>> Start SOURCE DOCUMENT

District 1 candidates debate without Chin; Marte cool under fire

Christopher Marte, right, who is considered by many to be the strongest candidate against Margaret Chin, came under attack from Dashia Imperiale, center, and Aaron Foldenauer at various points throughout the debate, but kept his composure and calmly responded to their accusations. Photos by Tequila Minsky

BY LINCOLN ANDERSON | City Councilmember Margaret Chin missed a lively debate among her three primary-election opponents last Thursday at Judson Memorial Church in the Village. She probably didn’t miss, however, being savagely attacked by them regarding her record, which no doubt would have been worse were she there.

As previously reported, Chin ducked out of last week’s Villager newspaper-sponsored debate for the District 1 Democratic race, saying she had a previous commitment for a “constituent outreach” event at Hillman Housing, one of the large Grand St. Co-ops complexes.

Chin has already spent two four-year terms representing the district, which stretches from the Financial District up to Washington Square and over to the Lower East Side, and includes Battery Park City, Tribeca, Soho, Noho, Little Italy, Chinatown, Southbridge Towers and the South St. Seaport.

The debate was moderated by Lincoln Anderson, The Villager’s editor in chief. (The full video of the event can be seen here.)

Speaking before an audience of about 100, the candidates all started out hammering Chin, but two of them — Dashia Imperiale and Aaron Foldenauer — soon turned their sights onto the third challenger, Christopher Marte, who is viewed by many as the strongest opponent to Chin in the race.

Imperiale, an indie filmmaker and native Lower East Sider, touted her background as a tenant leader at her Grand St. Guild building on Grand St. She said that in 2010 she successfully led the effort to get the New York Archdiocese to ensure the development would be affordable for the next 40 years.

>> End SOURCE DOCUMENT
>> Start DATA PROVIDED

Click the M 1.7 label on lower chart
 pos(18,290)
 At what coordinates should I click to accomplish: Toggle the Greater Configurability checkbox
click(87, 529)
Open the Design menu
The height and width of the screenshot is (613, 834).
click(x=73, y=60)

>> End DATA PROVIDED

(YOUR INSTRUCTIONS): Could you print the passage from the debate article starting at the words that include "Christopher Marte, right, who" and ending after "were she there."? You won't need the records for any of this.

(RESPONSE):
Christopher Marte, right, who is considered by many to be the strongest candidate against Margaret Chin, came under attack from Dashia Imperiale, center, and Aaron Foldenauer at various points throughout the debate, but kept his composure and calmly responded to their accusations. Photos by Tequila Minsky

BY LINCOLN ANDERSON | City Councilmember Margaret Chin missed a lively debate among her three primary-election opponents last Thursday at Judson Memorial Church in the Village. She probably didn’t miss, however, being savagely attacked by them regarding her record, which no doubt would have been worse were she there.